I plan to take all the feedback I can this week, and work on them on spring break.

nineteen999 12 hours ago

This brings back fond memories of my first job real job in IT, as the sysadmin for a small boutique mom-n-pop ISP. This was dialup/ISDN days though (back in the late 90's).

Good job!

<sniff>

saphalpdyl 10 hours ago

I appreciate the compliment. I wish this type of knowledge was more easily available for the general public since it represents an integral part of modern day internet. A comment on this thread mentioned other similar ongoing project which I'm very happy about and excited to explore.

calebelac 11 hours ago

Thank you for sharing. This is really cool and way more than I accomplished as a sophomore in CS. Keep it up!

saphalpdyl 10 hours ago

Thank you. I'm exploring more on this. Getting feedback from people here has hyped me up even more for the next step.

nonameiguess 17 hours ago

I feel like you were done dirty. When I was in grad school 12 years ago, our networking classes used mininet to simulate networks on a single host. It's mostly meant for developing SDN systems, but probably would have met your needs and supports way more.

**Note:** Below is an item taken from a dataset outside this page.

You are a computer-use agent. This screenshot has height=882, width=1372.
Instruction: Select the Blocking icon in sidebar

On the other hand, building even a tiny subset but doing it yourself from scratch is a great way to learn. I made a very poor man's VM image builder for HyperV years back because Packer didn't have a builder for it at the time and that was a pretty interesting experience. Finally grokked the Windows object model and even though I still don't use it, I at least no longer jeer at PowerShell.

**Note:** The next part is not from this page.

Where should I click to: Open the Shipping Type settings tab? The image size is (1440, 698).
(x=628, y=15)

I'm interested in the answer to your question, too, but as a customer of an ISP. I don't work for one. I was the first owner of my house and when they hooked me into their network, whoever did messed up my neighbors badly, putting them on the wrong circuit and bleeding noise into adjacent neighborhoods. For three years, complaint calls would get our network cut by third-party contractors with no warning, then we'd have to call and get it reconnected. I don't know how they're supposed to do it, but know it can cause quite a mess when they do it wrong.

saphalpdyl 15 hours ago

Thank you for the comment.

Mininet did help me a lot during the initial phases. The main reason I made the switch to containernet(mininet-fork with containers ) and then to containerlab was because I wanted to run an actual NOS image as part of my topology. That was really what pushed me to try and switch to other options.

Yup, its a different experience. Sometimes, you end up learning something you never even intended to.

As for the circuit planning, I'd guess that they have circuits map on something like Netbox and using a intermediary system that maps a customer's location to the nearest circuit. Though, I don't know how they handle the optimization side of it to prevent cases like what happened to your neighbour.

bikesharing 18 hours ago

[dead]